+++ RAW DATA +++
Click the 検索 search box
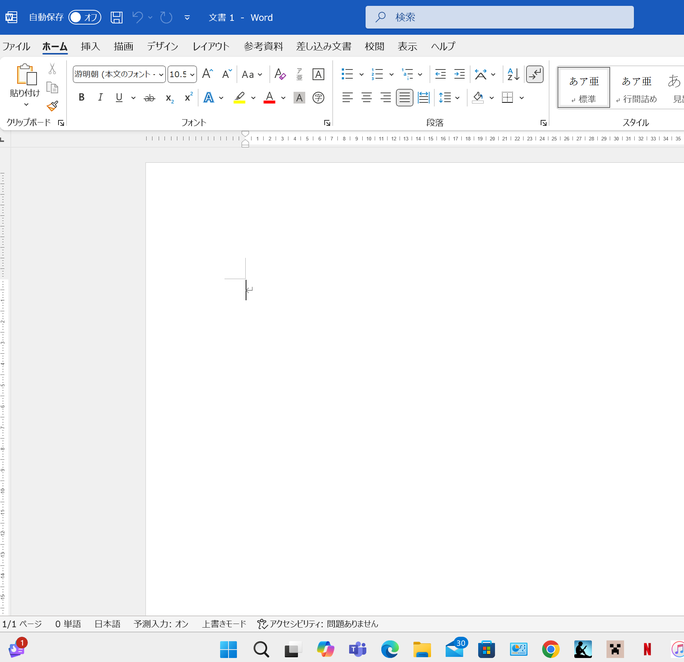This screenshot has width=684, height=662. (x=499, y=17)
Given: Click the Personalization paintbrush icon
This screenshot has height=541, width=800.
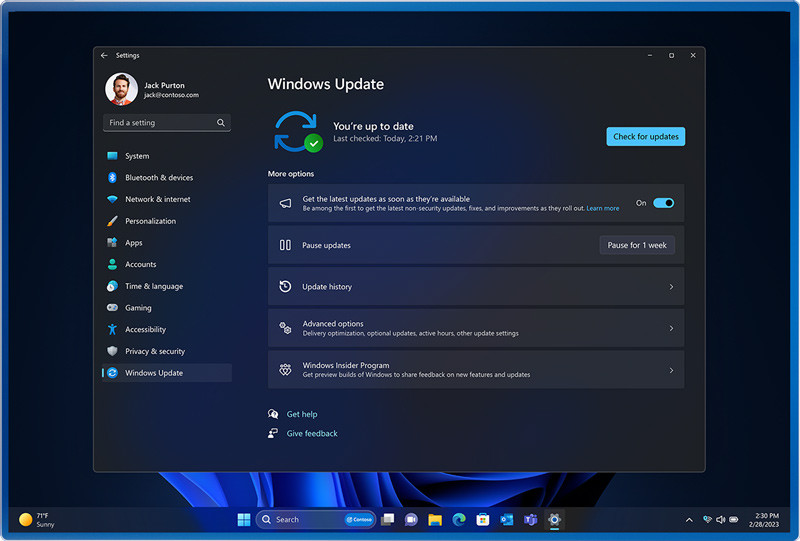Looking at the screenshot, I should pos(113,221).
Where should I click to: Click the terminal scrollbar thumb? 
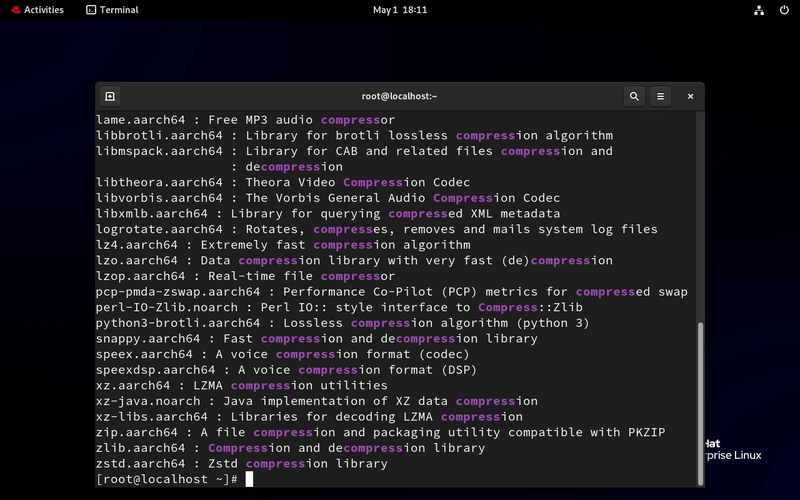coord(701,403)

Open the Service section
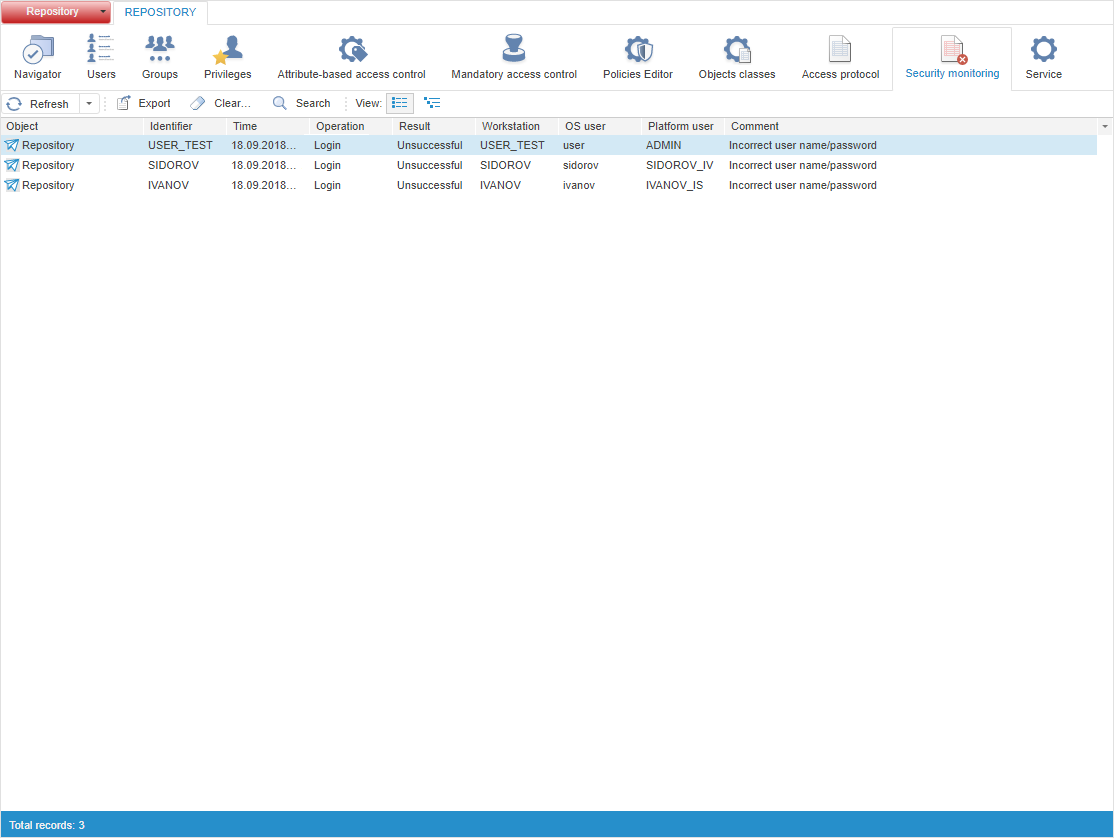click(1043, 58)
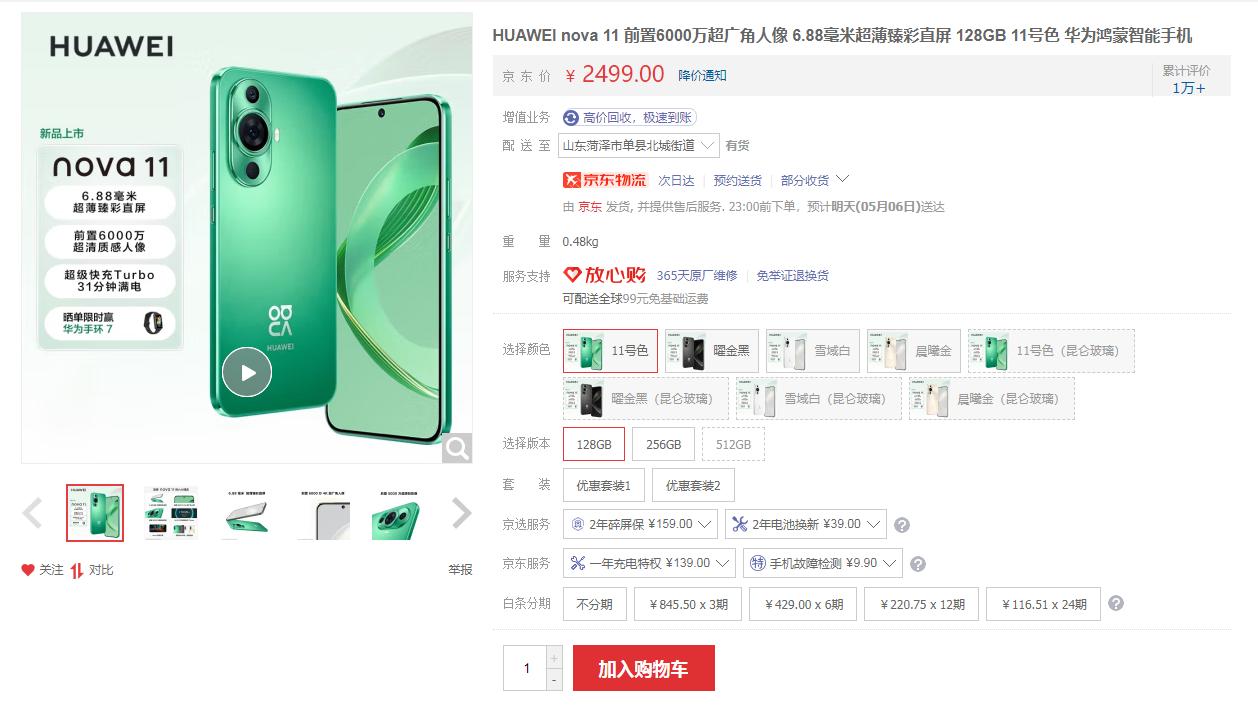Click the heart 关注 icon
Screen dimensions: 1258x708
click(28, 570)
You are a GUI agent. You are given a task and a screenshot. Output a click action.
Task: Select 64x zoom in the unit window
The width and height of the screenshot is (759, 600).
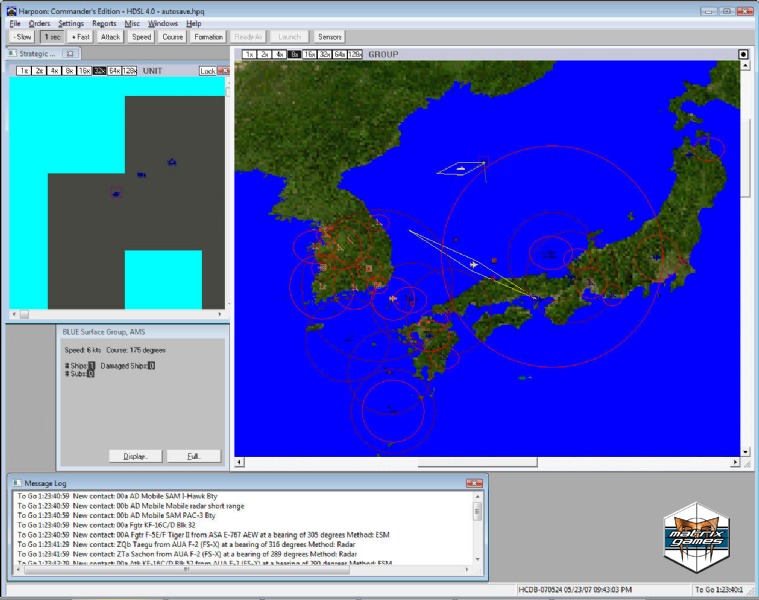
+++
AIM OF THE EXERCISE -
In the listing, find the line with "You are a GUI" and retype exactly from there through the last line, both included, leaving the pictures out.

RESULT OF THIS EXERCISE -
You are a GUI agent. You are given a task and a screenshot. Output a click action.
Task: Select 64x zoom in the unit window
The width and height of the screenshot is (759, 600).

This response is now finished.